__Aufgabenstellung__
Schreibe den Text über den Lärm aus dem Jugendgefängnis Gerasdorf im Anschluss an seinen letzten Satz weiter.

__Lesetext__
================
Wut über wüste Partys im Jugendgefängnis

Massiver Lärm der Insassen raubt den Einwohnern rund ums Gefängnis Gerasdorf den letzten Nerv. „Unzumutbar", sagt Anrainer Thomas Steidler.

Musik aus den geöffneten Fenstern, Partylärm und Geschrei der Insassen – Nachbarn der Justizanstalt Gerasdorf (Bezirk Neunkirchen) haben die Nase voll.

„Gerade in den vergangenen Sommermonaten war es extrem. Die Häftlinge schreien sich oft Worte über die geöffneten Fenster zu, Musik auf voller Lautstärke. Viele Anrainer trauen sich nicht an die Öffentlichkeit, weil sie Repressalien befürchten. Warum kann man nicht versperrbare Fenster in den Zellen installieren?", so Thomas Steidler.
================
Gesammelte Dateneinträge:
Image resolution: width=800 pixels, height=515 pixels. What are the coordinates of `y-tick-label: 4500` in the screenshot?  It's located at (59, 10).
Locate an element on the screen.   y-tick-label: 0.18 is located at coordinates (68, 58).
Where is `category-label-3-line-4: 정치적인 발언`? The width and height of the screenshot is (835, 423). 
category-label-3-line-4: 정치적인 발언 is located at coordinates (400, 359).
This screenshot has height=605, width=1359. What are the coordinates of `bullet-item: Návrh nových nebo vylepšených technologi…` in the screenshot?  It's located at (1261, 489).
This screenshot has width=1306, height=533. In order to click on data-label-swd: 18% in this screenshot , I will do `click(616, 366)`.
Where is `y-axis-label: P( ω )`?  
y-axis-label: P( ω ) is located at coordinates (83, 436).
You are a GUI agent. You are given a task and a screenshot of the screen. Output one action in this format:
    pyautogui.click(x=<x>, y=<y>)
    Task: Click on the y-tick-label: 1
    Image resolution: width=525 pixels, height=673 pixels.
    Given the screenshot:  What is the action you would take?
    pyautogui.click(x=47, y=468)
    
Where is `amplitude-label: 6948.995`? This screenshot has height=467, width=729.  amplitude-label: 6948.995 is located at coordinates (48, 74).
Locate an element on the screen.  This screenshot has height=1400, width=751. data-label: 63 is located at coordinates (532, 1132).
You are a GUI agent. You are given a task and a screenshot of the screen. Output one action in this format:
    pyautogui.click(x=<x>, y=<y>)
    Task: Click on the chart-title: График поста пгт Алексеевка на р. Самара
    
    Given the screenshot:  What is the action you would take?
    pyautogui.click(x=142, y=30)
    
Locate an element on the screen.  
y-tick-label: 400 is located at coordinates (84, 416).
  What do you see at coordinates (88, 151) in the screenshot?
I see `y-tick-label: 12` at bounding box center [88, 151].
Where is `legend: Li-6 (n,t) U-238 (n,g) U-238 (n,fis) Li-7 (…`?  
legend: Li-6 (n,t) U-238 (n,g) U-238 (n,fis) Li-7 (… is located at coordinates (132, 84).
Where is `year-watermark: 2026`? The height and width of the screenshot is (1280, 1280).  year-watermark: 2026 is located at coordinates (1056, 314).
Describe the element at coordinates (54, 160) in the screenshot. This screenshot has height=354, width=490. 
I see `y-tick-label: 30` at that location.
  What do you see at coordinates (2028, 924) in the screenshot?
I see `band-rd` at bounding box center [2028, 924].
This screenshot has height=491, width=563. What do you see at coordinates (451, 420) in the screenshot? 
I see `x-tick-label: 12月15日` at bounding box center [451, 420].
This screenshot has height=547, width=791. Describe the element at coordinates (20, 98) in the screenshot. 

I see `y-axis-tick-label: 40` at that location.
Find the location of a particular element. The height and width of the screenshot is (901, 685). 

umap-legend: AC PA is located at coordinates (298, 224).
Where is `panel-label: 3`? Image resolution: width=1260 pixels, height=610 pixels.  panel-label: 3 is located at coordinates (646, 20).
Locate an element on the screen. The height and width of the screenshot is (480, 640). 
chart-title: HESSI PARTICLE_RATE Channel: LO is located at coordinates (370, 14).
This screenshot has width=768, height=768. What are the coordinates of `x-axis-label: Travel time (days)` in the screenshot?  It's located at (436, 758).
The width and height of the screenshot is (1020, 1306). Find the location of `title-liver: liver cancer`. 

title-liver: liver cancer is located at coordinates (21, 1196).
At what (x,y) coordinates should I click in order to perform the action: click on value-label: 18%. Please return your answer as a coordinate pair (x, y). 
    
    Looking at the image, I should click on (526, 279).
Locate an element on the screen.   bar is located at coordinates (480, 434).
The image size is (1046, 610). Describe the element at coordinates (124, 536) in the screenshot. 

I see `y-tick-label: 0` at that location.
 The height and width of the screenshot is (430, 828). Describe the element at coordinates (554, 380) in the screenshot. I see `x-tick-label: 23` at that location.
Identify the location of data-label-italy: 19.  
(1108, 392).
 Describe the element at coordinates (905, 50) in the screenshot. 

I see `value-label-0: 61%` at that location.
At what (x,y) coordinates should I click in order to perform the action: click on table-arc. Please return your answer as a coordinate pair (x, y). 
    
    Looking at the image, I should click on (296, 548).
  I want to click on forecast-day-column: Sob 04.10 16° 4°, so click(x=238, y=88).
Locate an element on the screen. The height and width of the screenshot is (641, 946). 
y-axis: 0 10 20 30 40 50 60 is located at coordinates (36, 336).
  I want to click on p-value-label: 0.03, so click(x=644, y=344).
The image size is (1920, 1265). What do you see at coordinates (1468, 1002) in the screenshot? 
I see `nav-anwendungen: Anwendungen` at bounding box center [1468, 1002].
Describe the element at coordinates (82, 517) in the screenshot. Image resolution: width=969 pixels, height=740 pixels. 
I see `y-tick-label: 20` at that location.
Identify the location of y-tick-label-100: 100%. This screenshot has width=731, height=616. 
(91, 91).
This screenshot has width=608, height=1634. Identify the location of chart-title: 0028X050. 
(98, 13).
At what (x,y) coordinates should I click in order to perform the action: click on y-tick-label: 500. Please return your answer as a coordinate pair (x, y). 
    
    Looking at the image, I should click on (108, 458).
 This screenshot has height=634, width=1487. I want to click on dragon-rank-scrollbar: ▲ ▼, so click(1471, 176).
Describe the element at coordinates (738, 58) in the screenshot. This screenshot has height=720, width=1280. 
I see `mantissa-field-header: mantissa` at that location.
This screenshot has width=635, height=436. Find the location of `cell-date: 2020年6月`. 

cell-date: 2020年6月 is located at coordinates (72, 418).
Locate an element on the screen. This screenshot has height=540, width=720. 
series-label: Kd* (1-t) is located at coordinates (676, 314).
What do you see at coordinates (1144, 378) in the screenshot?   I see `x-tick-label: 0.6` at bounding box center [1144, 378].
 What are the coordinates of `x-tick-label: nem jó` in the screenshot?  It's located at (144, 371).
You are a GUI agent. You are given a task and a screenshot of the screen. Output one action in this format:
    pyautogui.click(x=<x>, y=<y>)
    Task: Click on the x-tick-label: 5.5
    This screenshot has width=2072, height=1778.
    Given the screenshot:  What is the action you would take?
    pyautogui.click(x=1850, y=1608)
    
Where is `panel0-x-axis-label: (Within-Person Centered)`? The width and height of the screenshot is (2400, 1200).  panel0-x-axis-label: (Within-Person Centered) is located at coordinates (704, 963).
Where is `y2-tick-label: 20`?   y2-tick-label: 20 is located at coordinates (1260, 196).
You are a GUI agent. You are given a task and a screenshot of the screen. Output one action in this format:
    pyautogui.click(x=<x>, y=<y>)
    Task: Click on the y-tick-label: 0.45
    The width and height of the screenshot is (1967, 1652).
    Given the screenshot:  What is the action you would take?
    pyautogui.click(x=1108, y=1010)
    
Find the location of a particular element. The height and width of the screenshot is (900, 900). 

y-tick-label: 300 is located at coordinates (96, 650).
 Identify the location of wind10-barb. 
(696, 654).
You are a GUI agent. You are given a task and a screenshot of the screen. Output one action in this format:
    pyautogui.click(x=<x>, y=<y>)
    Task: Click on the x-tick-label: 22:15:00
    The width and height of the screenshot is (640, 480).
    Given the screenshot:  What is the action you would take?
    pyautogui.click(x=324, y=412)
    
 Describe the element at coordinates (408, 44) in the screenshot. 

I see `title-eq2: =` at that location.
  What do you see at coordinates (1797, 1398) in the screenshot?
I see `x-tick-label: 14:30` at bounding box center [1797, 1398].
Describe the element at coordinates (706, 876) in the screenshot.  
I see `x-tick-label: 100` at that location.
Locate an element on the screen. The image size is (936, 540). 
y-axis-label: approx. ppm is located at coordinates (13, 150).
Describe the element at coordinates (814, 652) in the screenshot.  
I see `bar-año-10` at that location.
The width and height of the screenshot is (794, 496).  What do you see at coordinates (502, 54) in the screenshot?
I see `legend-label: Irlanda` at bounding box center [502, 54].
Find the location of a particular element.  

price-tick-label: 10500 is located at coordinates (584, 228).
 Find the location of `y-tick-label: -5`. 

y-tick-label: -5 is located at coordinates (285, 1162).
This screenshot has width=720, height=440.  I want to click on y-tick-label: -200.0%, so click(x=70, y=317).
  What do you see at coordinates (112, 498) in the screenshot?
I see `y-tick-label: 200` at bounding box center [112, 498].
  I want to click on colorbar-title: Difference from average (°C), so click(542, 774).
================
__Antwort__
Zurufe aus Fenster werden immer geahndet

Gerasdorf-Vize-Anstaltsleiter Thomas Binder auf "Heute"-Nachfrage: „Manchmal ist es laut und das Zurufen übers Fenster stellen wir immer, sofern möglich, ab. Wenn der Insasse einen Meter hinter dem Fenster steht und schreit, ist es schwierig für uns, den Häftling zu orten. Die Fenster versperren geht aus gesetzlichen Gründen nicht. Die Hafträume müssen ausreichend belüftet sein und Tageslicht haben."

Nationalrat und Sicherheits-Experte Christian Lausch (FP) kritisiert: „Häftlinge haben derzeit Narrenfreiheit, ein echter Kuschelvollzug, den wir hier in Österreich haben."

Für Thomas Steidler bleibt eine Hoffnung: Jetzt kommt der Winter, da sind die Fenster meistens geschlossen.